Retype the part of the listing below that opens with the line containing "Viewport: 753px width, 819px" and closes with the line containing "[x=12, y=175]". Include both of those lines and reproduce every character unchanged.

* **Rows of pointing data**
────────
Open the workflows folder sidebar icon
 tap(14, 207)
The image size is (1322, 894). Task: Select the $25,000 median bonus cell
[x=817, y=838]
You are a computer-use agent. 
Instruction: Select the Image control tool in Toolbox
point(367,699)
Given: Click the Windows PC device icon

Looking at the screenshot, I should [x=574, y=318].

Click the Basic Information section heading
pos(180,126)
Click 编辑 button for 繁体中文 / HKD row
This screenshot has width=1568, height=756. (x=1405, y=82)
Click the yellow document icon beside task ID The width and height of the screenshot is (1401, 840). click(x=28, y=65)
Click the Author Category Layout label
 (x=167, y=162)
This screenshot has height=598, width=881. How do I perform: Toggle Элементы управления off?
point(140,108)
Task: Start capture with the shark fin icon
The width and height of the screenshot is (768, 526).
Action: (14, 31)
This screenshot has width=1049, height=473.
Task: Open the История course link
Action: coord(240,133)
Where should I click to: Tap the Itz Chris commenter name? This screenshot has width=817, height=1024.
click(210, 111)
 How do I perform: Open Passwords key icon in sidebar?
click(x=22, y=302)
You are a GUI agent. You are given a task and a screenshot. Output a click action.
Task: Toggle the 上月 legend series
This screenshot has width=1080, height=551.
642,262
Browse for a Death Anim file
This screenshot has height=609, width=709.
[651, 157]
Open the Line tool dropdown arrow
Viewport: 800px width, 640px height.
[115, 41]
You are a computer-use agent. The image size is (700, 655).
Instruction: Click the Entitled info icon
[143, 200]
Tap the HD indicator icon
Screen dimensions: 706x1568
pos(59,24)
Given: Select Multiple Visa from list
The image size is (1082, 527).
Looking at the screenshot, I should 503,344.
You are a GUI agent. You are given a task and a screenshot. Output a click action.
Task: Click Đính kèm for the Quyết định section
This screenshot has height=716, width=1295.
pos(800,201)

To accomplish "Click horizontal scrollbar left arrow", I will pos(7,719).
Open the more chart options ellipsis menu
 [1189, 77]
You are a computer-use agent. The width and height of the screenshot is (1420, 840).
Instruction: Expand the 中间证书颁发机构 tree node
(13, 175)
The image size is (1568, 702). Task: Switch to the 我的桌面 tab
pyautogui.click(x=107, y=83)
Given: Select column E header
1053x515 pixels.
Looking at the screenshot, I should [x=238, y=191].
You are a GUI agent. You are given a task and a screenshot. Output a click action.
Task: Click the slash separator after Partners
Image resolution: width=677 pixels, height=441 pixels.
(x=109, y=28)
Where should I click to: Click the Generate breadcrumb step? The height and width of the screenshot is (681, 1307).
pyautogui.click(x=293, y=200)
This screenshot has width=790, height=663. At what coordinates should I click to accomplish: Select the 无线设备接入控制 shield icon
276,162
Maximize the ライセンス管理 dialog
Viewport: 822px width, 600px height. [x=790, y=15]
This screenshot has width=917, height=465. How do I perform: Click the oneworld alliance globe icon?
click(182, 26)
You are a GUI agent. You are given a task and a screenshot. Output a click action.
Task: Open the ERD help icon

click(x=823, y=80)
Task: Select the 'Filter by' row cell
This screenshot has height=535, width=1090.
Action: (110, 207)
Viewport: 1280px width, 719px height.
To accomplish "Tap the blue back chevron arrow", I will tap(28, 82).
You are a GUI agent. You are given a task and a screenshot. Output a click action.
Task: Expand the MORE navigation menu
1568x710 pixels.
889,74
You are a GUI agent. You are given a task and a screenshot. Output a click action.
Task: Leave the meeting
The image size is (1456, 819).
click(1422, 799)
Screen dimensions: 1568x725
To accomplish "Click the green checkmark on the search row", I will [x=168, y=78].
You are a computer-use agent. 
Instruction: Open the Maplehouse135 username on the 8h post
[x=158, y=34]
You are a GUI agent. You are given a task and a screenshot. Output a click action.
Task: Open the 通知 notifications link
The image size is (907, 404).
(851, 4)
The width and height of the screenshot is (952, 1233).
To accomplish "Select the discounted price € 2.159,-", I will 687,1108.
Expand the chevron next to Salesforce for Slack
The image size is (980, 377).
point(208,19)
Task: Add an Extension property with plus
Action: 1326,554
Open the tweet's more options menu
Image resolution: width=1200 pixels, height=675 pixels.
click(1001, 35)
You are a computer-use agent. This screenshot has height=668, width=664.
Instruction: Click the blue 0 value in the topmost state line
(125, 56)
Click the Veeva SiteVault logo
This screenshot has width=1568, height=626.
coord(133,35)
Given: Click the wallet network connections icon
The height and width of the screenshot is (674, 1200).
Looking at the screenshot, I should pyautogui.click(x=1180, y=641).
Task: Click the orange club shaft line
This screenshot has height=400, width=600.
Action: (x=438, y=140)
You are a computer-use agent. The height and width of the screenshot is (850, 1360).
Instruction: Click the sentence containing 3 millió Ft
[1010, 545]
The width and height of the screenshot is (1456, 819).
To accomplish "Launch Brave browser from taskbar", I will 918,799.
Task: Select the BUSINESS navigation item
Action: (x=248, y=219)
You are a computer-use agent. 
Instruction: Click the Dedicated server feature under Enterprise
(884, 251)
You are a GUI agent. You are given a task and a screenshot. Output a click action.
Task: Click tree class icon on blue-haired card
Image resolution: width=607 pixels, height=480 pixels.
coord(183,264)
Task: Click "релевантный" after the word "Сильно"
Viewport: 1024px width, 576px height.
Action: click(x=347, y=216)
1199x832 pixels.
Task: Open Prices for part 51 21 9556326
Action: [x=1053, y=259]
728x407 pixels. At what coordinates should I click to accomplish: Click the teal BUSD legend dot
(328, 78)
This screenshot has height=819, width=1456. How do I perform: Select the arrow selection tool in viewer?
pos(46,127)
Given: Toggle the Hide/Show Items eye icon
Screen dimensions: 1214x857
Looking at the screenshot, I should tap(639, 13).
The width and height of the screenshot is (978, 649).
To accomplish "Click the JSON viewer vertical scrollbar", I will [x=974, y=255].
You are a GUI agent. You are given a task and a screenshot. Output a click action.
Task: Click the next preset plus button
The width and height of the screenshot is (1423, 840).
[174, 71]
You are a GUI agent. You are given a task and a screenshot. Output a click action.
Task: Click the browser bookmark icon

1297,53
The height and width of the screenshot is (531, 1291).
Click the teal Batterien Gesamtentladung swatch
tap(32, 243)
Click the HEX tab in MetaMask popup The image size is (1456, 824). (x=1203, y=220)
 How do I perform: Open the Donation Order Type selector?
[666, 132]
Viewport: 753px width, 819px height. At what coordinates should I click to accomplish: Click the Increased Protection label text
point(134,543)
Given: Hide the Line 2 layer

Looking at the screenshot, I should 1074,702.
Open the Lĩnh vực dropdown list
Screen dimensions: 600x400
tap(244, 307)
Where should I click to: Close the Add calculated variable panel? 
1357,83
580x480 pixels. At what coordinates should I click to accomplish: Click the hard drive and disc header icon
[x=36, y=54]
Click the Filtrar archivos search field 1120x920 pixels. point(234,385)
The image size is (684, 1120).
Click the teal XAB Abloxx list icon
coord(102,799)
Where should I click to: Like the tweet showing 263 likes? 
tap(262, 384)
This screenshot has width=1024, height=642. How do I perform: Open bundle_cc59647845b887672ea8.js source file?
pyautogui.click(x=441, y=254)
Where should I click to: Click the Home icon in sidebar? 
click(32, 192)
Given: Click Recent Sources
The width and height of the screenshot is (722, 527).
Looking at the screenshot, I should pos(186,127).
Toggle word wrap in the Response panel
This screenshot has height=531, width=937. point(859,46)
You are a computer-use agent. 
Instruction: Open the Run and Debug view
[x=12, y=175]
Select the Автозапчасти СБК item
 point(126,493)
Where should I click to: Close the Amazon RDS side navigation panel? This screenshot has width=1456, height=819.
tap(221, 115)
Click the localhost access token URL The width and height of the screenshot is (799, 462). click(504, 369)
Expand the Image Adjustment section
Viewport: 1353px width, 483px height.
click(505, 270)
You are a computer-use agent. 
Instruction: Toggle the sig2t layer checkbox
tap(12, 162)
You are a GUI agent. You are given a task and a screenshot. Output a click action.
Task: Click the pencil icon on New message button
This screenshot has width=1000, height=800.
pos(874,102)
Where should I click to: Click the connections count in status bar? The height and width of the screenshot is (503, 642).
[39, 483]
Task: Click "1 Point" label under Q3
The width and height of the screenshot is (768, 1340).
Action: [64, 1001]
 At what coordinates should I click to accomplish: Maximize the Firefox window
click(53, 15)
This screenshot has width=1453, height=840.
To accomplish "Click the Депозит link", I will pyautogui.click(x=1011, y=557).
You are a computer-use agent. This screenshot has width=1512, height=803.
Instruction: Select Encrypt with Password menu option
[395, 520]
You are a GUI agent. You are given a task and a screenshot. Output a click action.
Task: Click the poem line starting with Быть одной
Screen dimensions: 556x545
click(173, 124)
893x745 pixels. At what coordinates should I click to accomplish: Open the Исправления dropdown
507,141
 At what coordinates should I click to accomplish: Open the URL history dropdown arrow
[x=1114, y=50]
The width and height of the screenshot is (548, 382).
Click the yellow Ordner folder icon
────────
* **Answer to this exercise**
Viewport: 753px width, 819px height. At what coordinates should I click to accomplish: Click the Increased Protection label text
point(134,543)
Given: Hide the Line 2 layer

Looking at the screenshot, I should 1074,702.
Open the Lĩnh vực dropdown list
Screen dimensions: 600x400
tap(244, 307)
Where should I click to: Close the Add calculated variable panel? 
1357,83
580x480 pixels. At what coordinates should I click to accomplish: Click the hard drive and disc header icon
[x=36, y=54]
Click the Filtrar archivos search field 1120x920 pixels. point(234,385)
The image size is (684, 1120).
Click the teal XAB Abloxx list icon
coord(102,799)
Where should I click to: Like the tweet showing 263 likes? 
tap(262, 384)
This screenshot has width=1024, height=642. How do I perform: Open bundle_cc59647845b887672ea8.js source file?
pyautogui.click(x=441, y=254)
Where should I click to: Click the Home icon in sidebar? 
click(32, 192)
Given: Click Recent Sources
The width and height of the screenshot is (722, 527).
Looking at the screenshot, I should pos(186,127).
Toggle word wrap in the Response panel
This screenshot has height=531, width=937. point(859,46)
You are a computer-use agent. 
Instruction: Open the Run and Debug view
[x=12, y=175]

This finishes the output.